Membahas tentang spirit bukan hal yang mudah, bukan juga hal yang jamak dibahas di masyarakat kita. Spirit adalah sesuatu yang tak kasat mata, dan sangat sulit didefinisikan. Tidak bisa dijamah, diukur tapi hanya bisa dirasakan. Ini mirip-mirip dengan apa yang disebut dengan vibes. Vibes (dari kata vibration) mengandung makna getaran yang terasa. Nah, 'terasa' lagi kan bahasanya. Jadi memang dua hal ini - yang saya pikir juga saling terkait - masuk dalam dimensi yang tidak terukur.
Akhirnya kita harus bersentuhan lagi dengan olah rasa dan olah pikir. Dua hal penting dalam ranah pendidikan holistik, karena kalau kita hanya bersentuhan dengan olah pikir, ikhtiar kita menumbuh kembangkan anak-anak kita menjadi manusia yang utuh tidak akan tercapai. Tulisan saya yang terkait dengan ini berjudul Antara Terasa dan Terukur.
Dalam bahasa Inggris, spirit memang juga bisa diterjemahkan sebagai roh, Roh atau ruh yang dikenal dalam bahasa Indonesia berkaitan erat dengan aspek spiritual. Karena itu pula aspek ini disebut spiritual - karena ini adalah ranah yang dekat dengan ranah kejiwaan seseorang. Sebagai orang beriman, kita tahu dan meyakini bahwa kita beragama sebagai jalan kita menuju atau cara kita menyentuh ranah yang spiritual tadi, dimensi keTuhanan, dimensi yang sakral.

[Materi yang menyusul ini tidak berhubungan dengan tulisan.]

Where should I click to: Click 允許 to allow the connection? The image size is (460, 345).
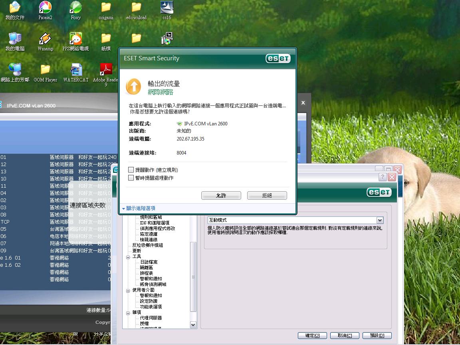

Juga dalam perspektif keimanan, semestinya kebesaran, keagungan Sang Pencipta adalah sesuatu yang sampai sejauh belum bisa didefinisikan oleh akal atau secara nalar. Jembarnya alam semesta ini (universe) adalah gambaran kebesaran Sang Maha Pencipta. Kita hanya bisa menalar secara sederhana, kalau alam semesta adalah sedemikian jembarnya, tentunya jauh lebih besarlah Sang Penciptanya. Oh iya jadi teringat tentang obrolan menarik teman-teman di TK yang berdebat tentang mana yang lebih besar, Tuhan atau Universe. Kisah ini dituliskan oleh kak @yantisuryanii7 dalam tulisan yang berjudul Siapa yang Lebih Besar?
Spirit sering juga dimaknai sebagai semangat, sesuatu yang memotivasi dan mendorong seseorang untuk melakukan sesuatu. Nah lagi-lagi ini sesuatu yang abstrak ya, Tidak bisa didefinisikan, tapi kita tahu hal itu ada dan nyata. Karena kita bisa melihat orang-orang yang spiritnya besar, sebaliknya orang-orang yang ga punya motivasi.

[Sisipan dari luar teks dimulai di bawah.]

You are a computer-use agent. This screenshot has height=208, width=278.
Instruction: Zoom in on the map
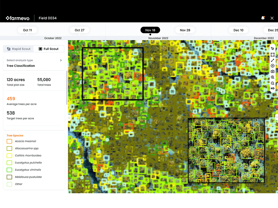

Dari perspektif lain, saya pernah mencatat sesuatu yang menarik dan menurut saya sangat mendalam, adalah tentang lagu kebangsaan Indonesia. Seorang tokoh bangsa (saya lupa siapa persisnya) dalam sebuah perbincangan di Rumah Nusantara, belasan tahun yang lalu. Beliau mengungkapkan bahwa Lagu Indonesia Raya adalah satu-satunya bangsa di dunia yang menuliskan tentang spirit, tentang jiwa di dalam salah satu baris lirik lagu kebangsaannya.
...
Bangunlah Jiwanya, Bangunlah Raganya, Untuk Indonesia Raya
...
Dalam konteks Semi Palar, menangkap spirit Smipa akhirnya mensyaratkan kita untuk melebur dan terlibat cukup jauh ke dalam berbagai dinamika kehidupan di Rumah Belajar Semi Palar.
Lewat pengalaman-pengalaman dan berbagai interaksi itulah spirit itu sedikit-sedikit bisa dirasakan dan menjadi bagian dari diri kita. Sejauh ini hanya itu cara yang rasanya bisa ditempuh. Akhirnya tulisan ini jadi nyambung juga sama esai saya yang berjudul Tak Kenal maka Tak Sayang. Semoga tulisan ini bermanfaat. Salam.